TEXT TO READ =
* * * * * * *

The present study follows a similar protocol used by Patrick et al. [5]. Participants who were eligible for a follow‐up survey in 2018 were randomly assigned (1 : 1) to one of two experimental conditions: standard MTF or web‐push. Respondent contact procedures for the two conditions are summarized in Table 1. Sample size was sufficient for detecting effect sizes produced in previous experiments [5, 6, 7].

Table 1.

Experimental procedures by condition.

		Condition
Order	Action a	Standard MTF	Web‐push condition
1	Selection letter; newsletter	Cp	Cw
2	Questionnaire	P, $	W, $, e‐mail, text (SMS)
3	Reminder postcard	Cp	W, e‐mail
4	Reminder letter	Cp	Pb, W, $, e‐mail
5	Non‐response phone call	Cp	Cpw
6	Final mailing	P	Cpw, P, W

$ = incentive check;

Cp = communication mentioning the paper questionnaire (not including the actual questionnaire);

Cpw = communication mentioning both the paper questionnaire and the web questionnaire;

Cw = communication without mention of mode of survey;

e‐mail = communication duplicated in an e‐mail to those who provided e‐mail addresses;

text (SMS) = communication duplicated in a text message;

W = web survey log‐in information (URL, PIN and QR code).

All occur via postal mail service except for ‘e‐mail’.

^aProcedures are based on Monitoring the Future (MTF) protocol and altered minimally across conditions.

^bThis is the first time web‐push respondents receive a paper questionnaire.

* * * * * * *

SET OF TASKS =
1. Translate this sentence from the text on the survey experiment into Spanish: "Sample size was sufficient for detecting effect sizes produced in previous experiments [5, 6, 7]."
2. Based on the text on the survey experiment, explain in one to three sentences why the contact procedures differ only slightly between the two conditions.
3. Extend the text on the survey experiment from its final line.
The lines after this text are not needed.

RECORDED DATA =
* * * * * * *

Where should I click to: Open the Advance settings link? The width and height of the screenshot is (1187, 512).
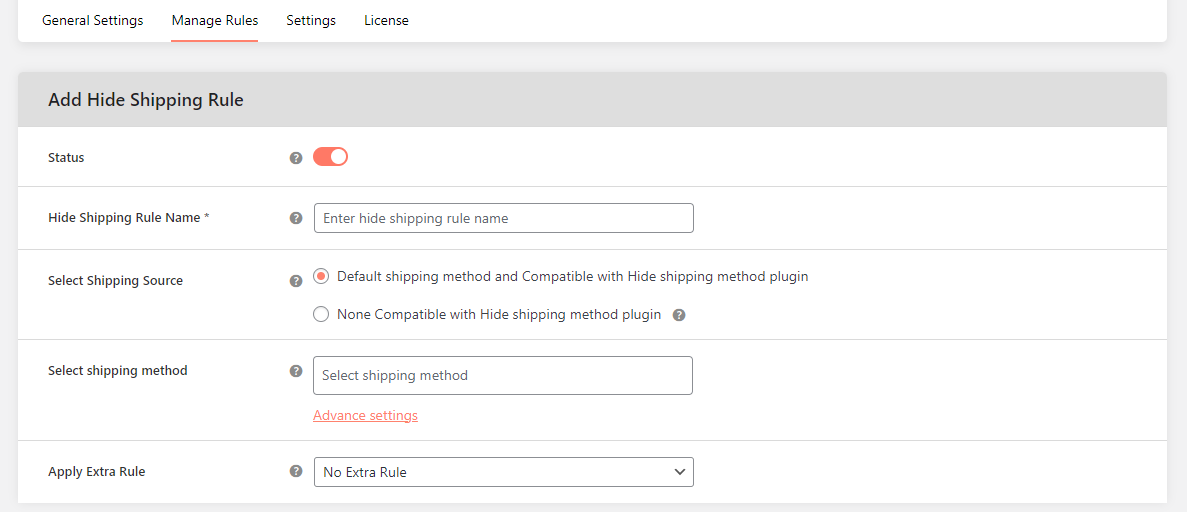[365, 415]
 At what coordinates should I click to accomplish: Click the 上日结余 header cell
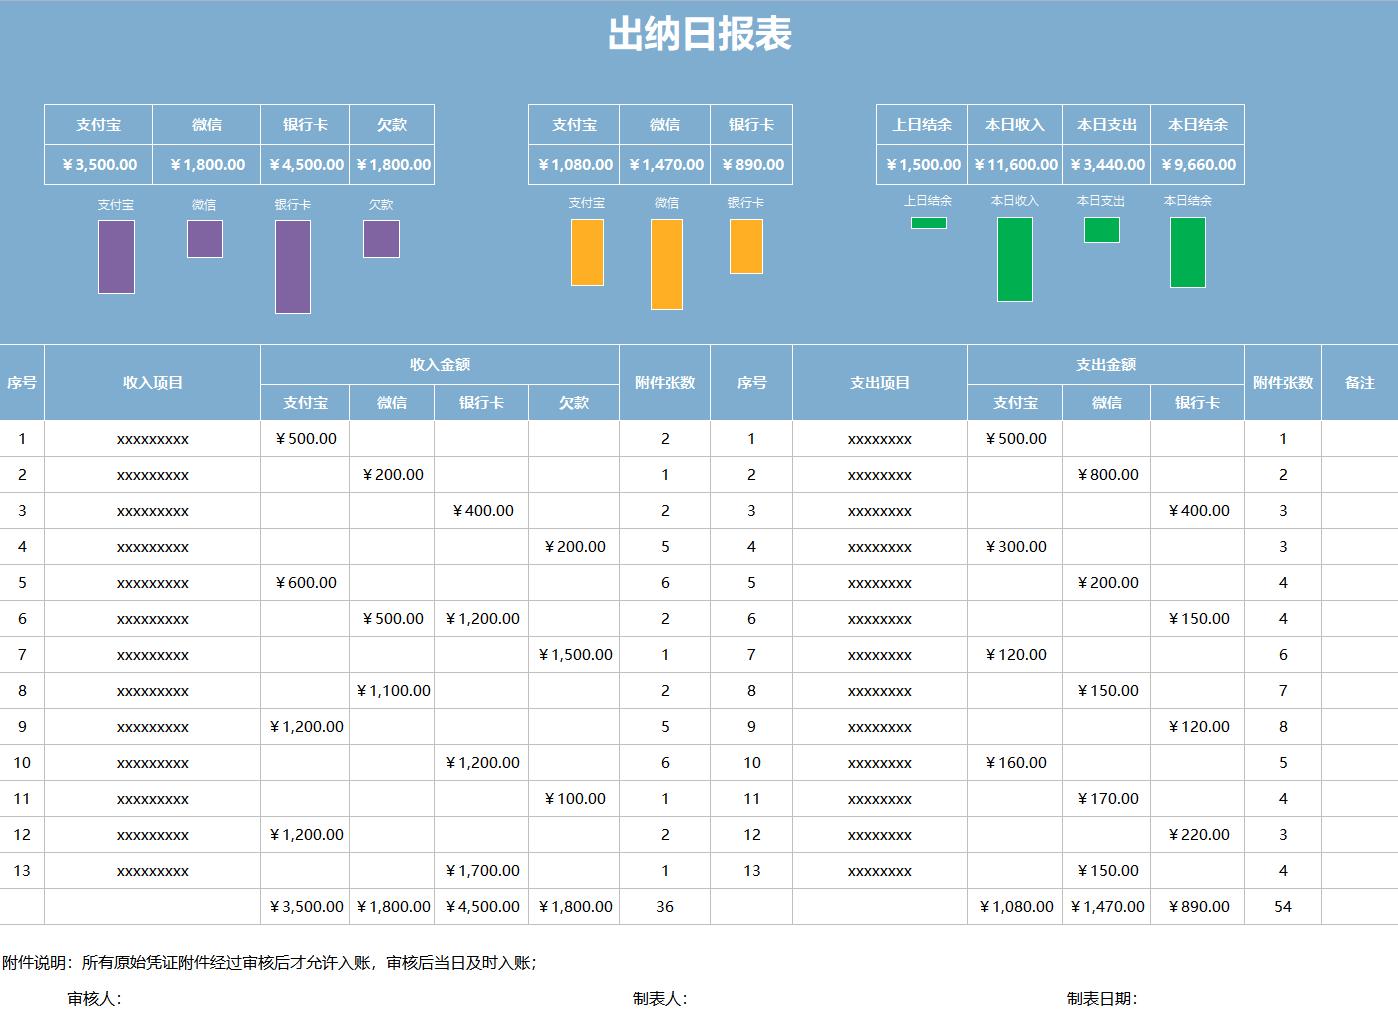919,124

* * * * * * *

RESPONSES =
1. El tamaño de la muestra fue suficiente para detectar los tamaños del efecto obtenidos en experimentos anteriores [5, 6, 7].

2. The procedures for both conditions are based on the Monitoring the Future (MTF) protocol. That protocol was altered only minimally across the conditions, so the standard MTF and web-push procedures remain largely alike.

3.
For the standard MTF condition, longitudinal participants were sent one mailing in December, as per usual MTF protocol [4]. The mailing included a letter, which informed participants that they would be receiving a questionnaire and would be paid $25 for their participation, a newsletter containing selected summary results from the study in an informational format and a change of address card for the respondent to update contact information. In April, a paper questionnaire was mailed along with a pencil, pre‐paid return envelope and check for $25 in the participant's name. A reminder postcard was sent 1 week later, and a reminder letter was sent 3 weeks after that (for those participants who had not yet returned their questionnaire). One week later, non‐response phone calls were made to all those who had not yet returned a questionnaire. A final mailing approximately 6 weeks later included a second copy of the paper questionnaire (for those participants who had not yet returned one).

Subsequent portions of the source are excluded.